* KUTIPAN TEKS
--------
Pendidikan Formal yang Gagal Membangun Kesadaran Anak Muda Maluku Utara

- Penulis Berita

Kamis, 14 Agustus 2025 - 11:42 WIT

facebook twitter whatsapp telegram line copy

URL berhasil dicopy

facebook icon twitter icon whatsapp icon telegram icon line icon copy

URL berhasil dicopy

Oleh: Dahril Fardinan* – Literacy Aktivist Forum Insan Cendikia (FIC) Maluku Utara

PADA masa lalu, jauh sebelum gedung-gedung sekolah berdiri di setiap sudut desa, pendidikan di Maluku Utara dijalankan dalam ruang hidup masyarakat itu sendiri. Anak-anak belajar dari orang tua, tetua adat, dan lingkungan sekitar. Mereka meniru perilaku orang dewasa, menguasai keterampilan mengolah tanah, memancing ikan di laut, berburu di hutan, serta memahami adat-istiadat yang diwariskan turun-temurun oleh tete nene moyang. Nilai-nilai hidup, norma, dan kesadaran sosial tidak lahir dari buku pelajaran atau ujian tertulis, tetapi dari pengalaman langsung, dari keterlibatan penuh dalam kehidupan komunitas. Pendidikan pada masa itu membentuk manusia yang tidak hanya cakap secara keterampilan, tetapi juga peka terhadap lingkungan, hormat kepada sesama, dan sadar akan posisinya di dalam tatanan sosial.
--------
* DATA YANG DIBERIKAN
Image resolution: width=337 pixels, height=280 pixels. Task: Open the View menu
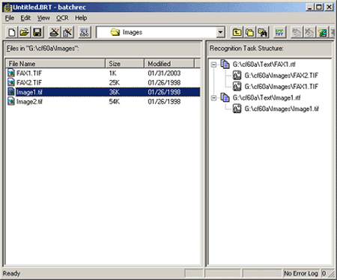[x=43, y=18]
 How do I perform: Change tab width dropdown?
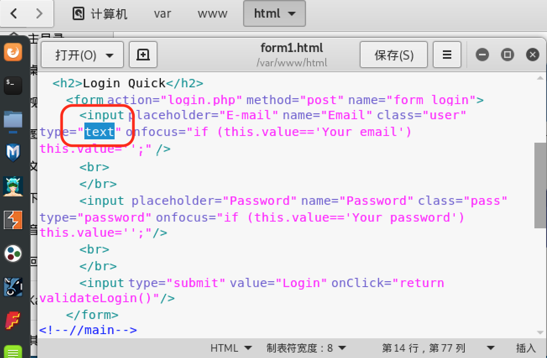click(x=306, y=348)

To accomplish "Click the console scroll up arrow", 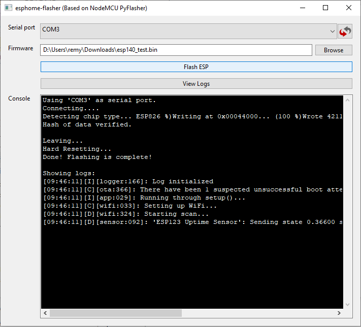I will click(x=348, y=100).
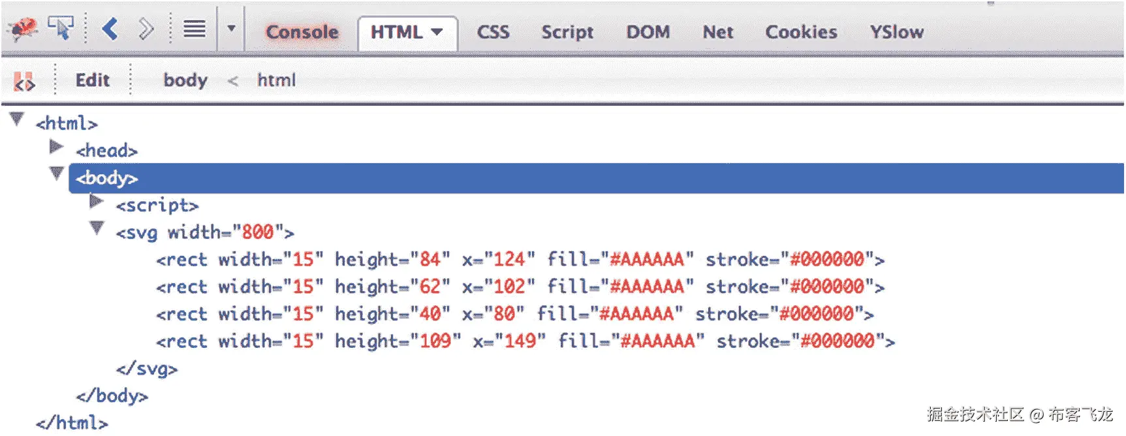
Task: Switch to the CSS tab
Action: coord(493,32)
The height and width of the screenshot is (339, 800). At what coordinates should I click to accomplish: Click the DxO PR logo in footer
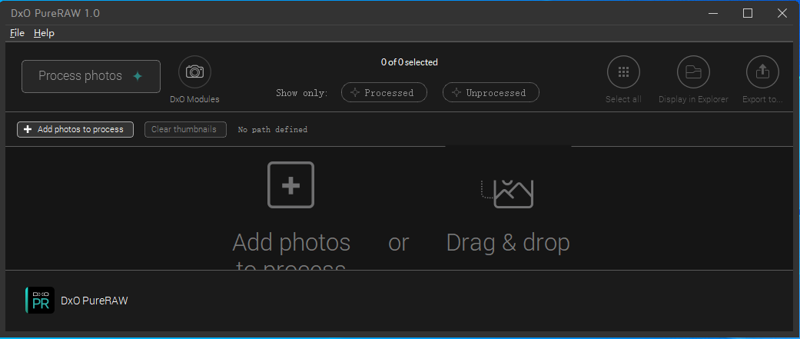tap(39, 301)
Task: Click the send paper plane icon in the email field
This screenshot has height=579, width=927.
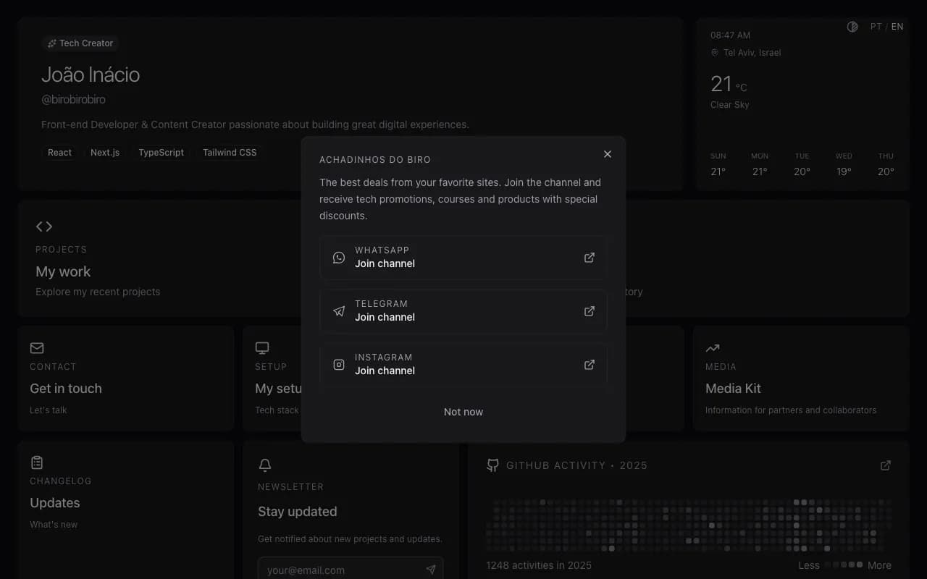Action: tap(431, 569)
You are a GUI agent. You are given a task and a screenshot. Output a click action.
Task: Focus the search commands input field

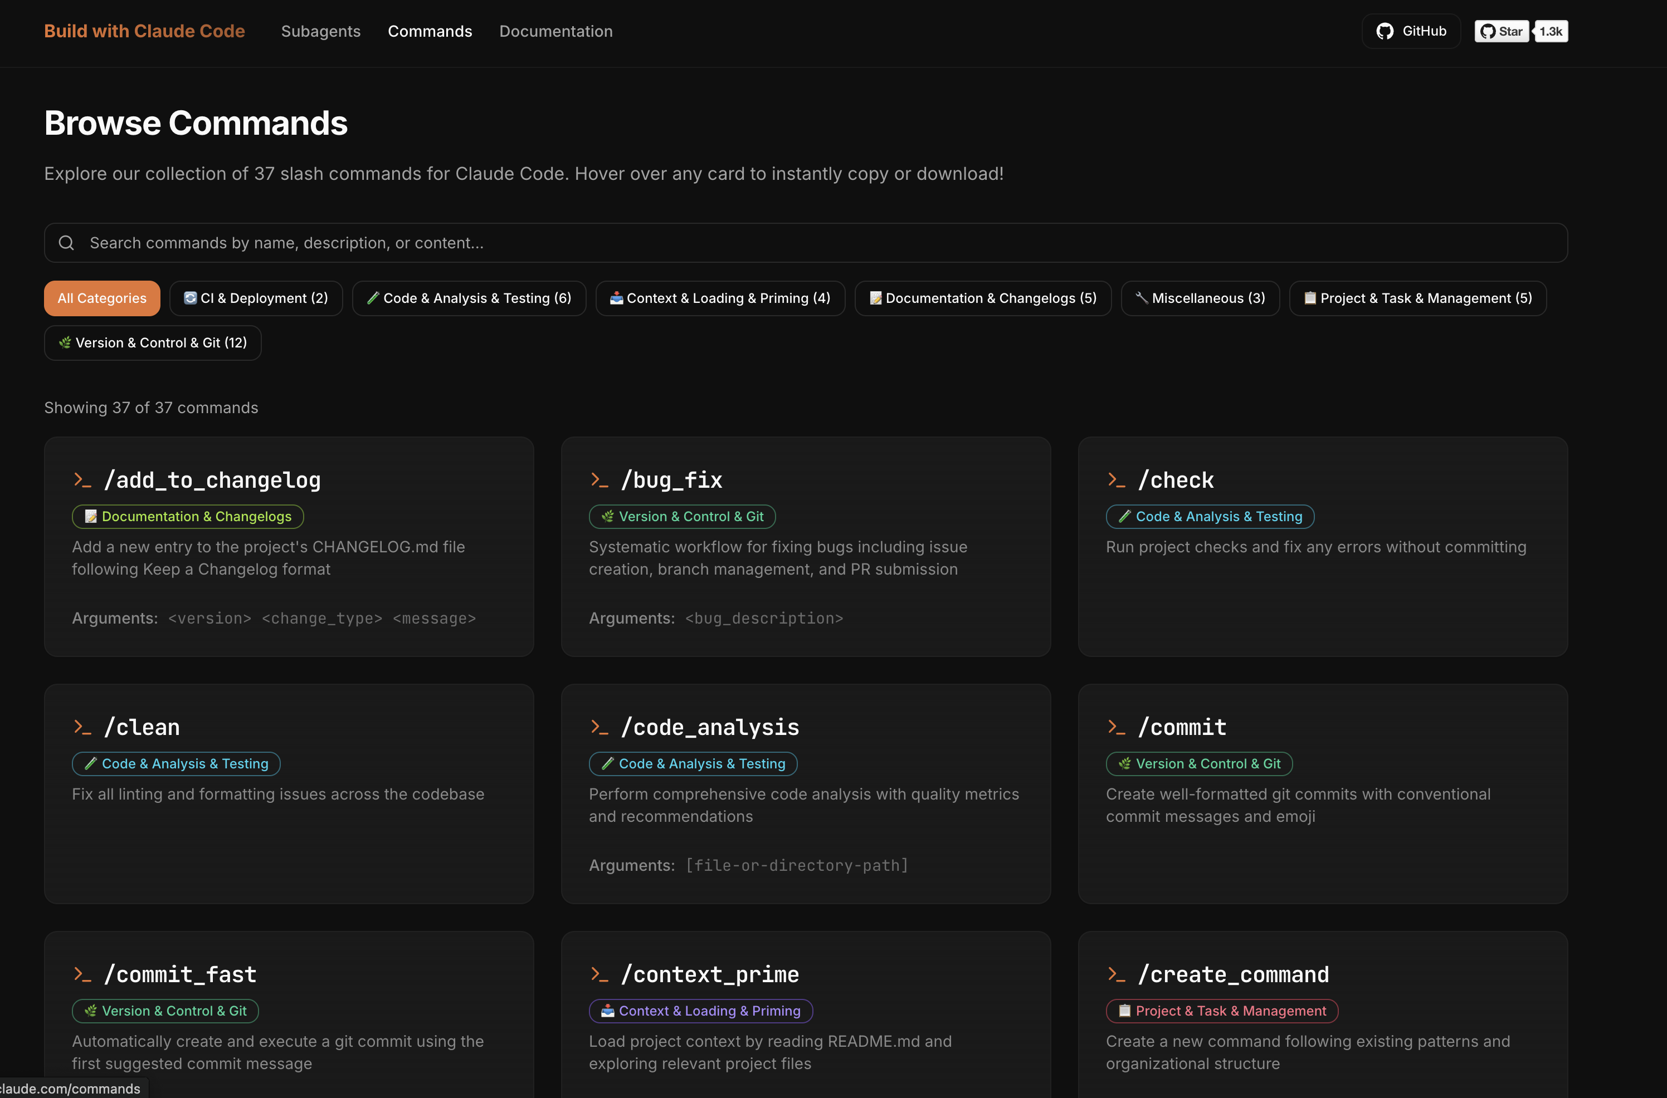coord(806,243)
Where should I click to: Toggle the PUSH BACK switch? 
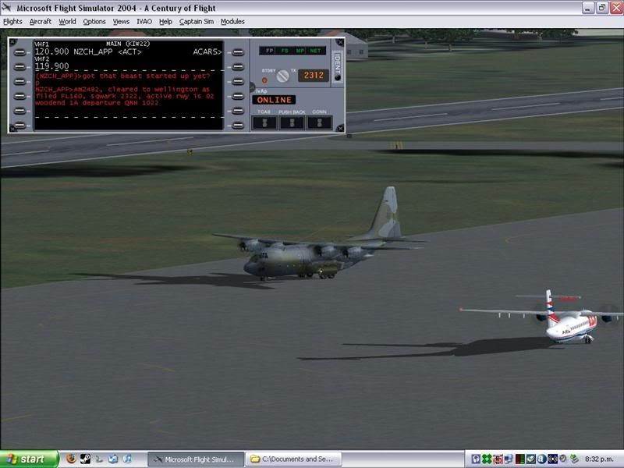[x=293, y=122]
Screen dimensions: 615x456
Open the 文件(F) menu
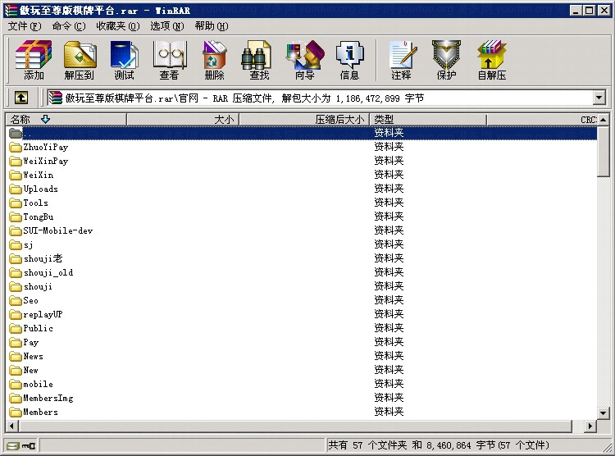25,25
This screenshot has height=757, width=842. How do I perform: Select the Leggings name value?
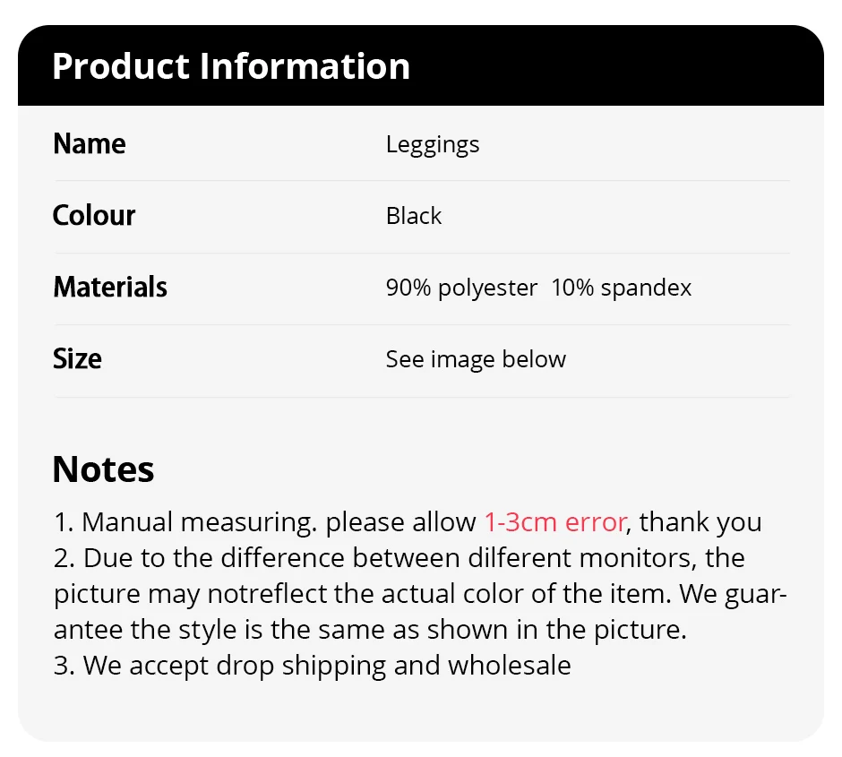pyautogui.click(x=433, y=144)
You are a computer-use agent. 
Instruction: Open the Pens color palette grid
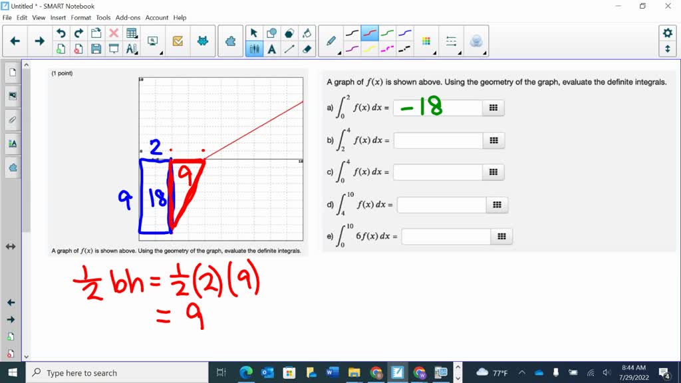tap(426, 41)
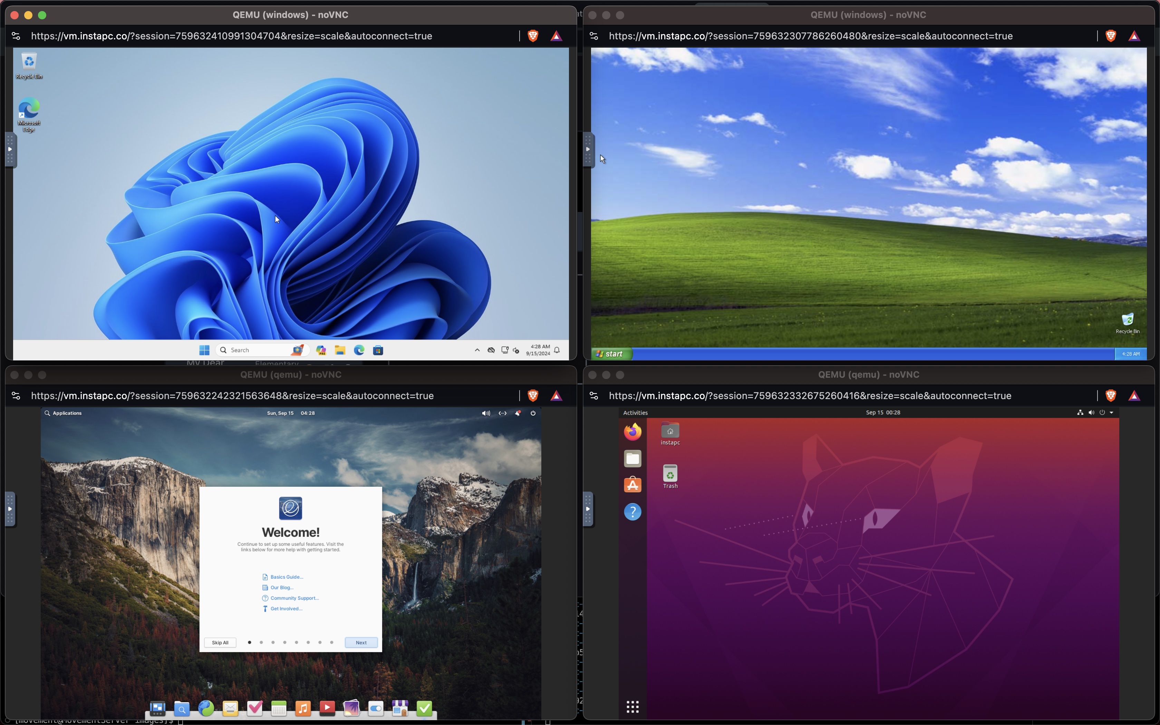The image size is (1160, 725).
Task: Open File Explorer on Windows 11 taskbar
Action: pos(340,350)
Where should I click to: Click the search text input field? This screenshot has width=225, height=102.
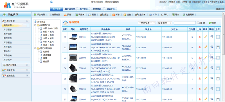coord(185,23)
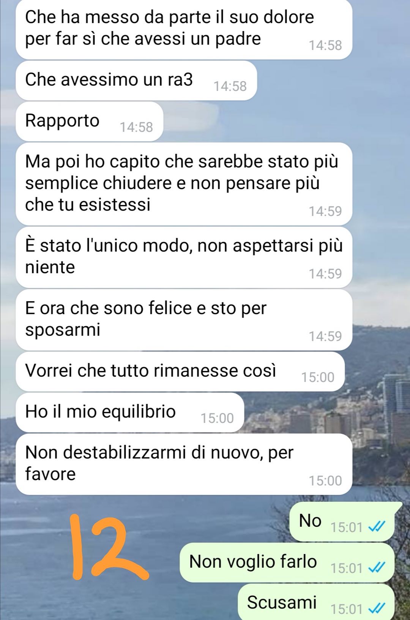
--------
* ARAHAN
Menurut kutipan tentang pendidikan di Maluku Utara, dari siapa anak-anak belajar pada masa lalu? Baris-baris di atas adalah bahan tersendiri yang terpisah dari kutipan.

* HASIL LATIHAN
Dari orang tua, tetua adat, dan lingkungan sekitar.